Social data is not created equal

There are two main challenges with using social data alone to try and construct a customer interest and engagement framework.

1) Reality vs. portrayal. As discussed in The New York Times’ Psychology of Sharing, 68% of people share content in order to define themselves to others. If people are projecting an image of themselves which they want audiences to perceive them as, the true interest level of what they share is considerably diminished. Further, the CEO of Chartbeat discovered via their massive troves of data little to no correlation between social sharing and actually reading (and especially finishing) an article. Lead data scientist at Chartbeat wrote in to The Verge with the following:

“There is obviously a correlation between number of tweets and total volume of traffic that goes to an article. But just not a relationship between stories that are most heavily consumed and stories that are most heavily tweeted.”

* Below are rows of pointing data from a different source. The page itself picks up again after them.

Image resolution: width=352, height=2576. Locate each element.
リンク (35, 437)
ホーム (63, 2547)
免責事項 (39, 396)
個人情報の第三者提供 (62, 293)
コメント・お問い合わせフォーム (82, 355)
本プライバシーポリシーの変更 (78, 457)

Shares cannot and do not denote that an article is being consumed en masse. They are an indication of virality but not for content engagement propensity. Story selection based on sharing therefore proliferates the challenge that the media industry is currently facing: how do you get users to stay onsite following clickthrough of a shared link? What the industry needs are solutions for keeping users engaged, not for delivering more users who will exit.

2) Social data, while meaningful, is disconnected without context. Social data on its own is a very siloed form of understanding what people want. Everyone uses and interacts with social media for different reasons. While one reader might only use her account for work and thus only share articles on digital marketing, another person with a deep passion for digital marketing might only share articles on tech gadgets. There’s a time-bound element to social, too. With channels like Twitter shedding light on the latest trends, the newspaper would end up being more trend and gossip fodder focused rather than news meant to create loyalty.

The Guardian’s algorithm rests on the framework that media companies are struggling with getting users onsite instead of keeping them onsite. So while we understand the pull of the viral, shareable content, if you can’t keep them onsite and coming back over and over, how useful is the algorithm?

When it comes to social media as an island, it lacks the contextual details that a robot editor would need in order to construct what people care about on a personalized and larger production scale. Omnichannel data modeling — meaning learning about our readers whether they’re onsite, on the app, on social media, etc. — is what fills out the missing pieces and builds a true interest graph that can deliver relevant content.

How robot can understand individuals

By aggregating historical behavioral and interest data across all channels, here’s what a smarter, more contextual content selection algorithm should accomplish:

1) Pull readers onsite through relevant content

2) Keeps readers onsite by offering more relevant content through smart discovery interfaces

3) Learn more about users interests and behaviors to make each experience richer

4) Incrementally increase engagement across all channels

This approach allows for a living, breathing, real-time data ecosystem of your audience so that a robot-generated newspaper could actually transform how readers are interacting with your brand by keeping them engaged longer, and creating a chance for real brand loyalty. It will also begin to change your perception of a “user” into an individual– an individual who has a unique story in how they interact with the world, and with your brand, that you can personally engage with on a 1:1 level…even with a robot editor.

Kristine Lowery is a Senior Marketing Associate at Sailthru.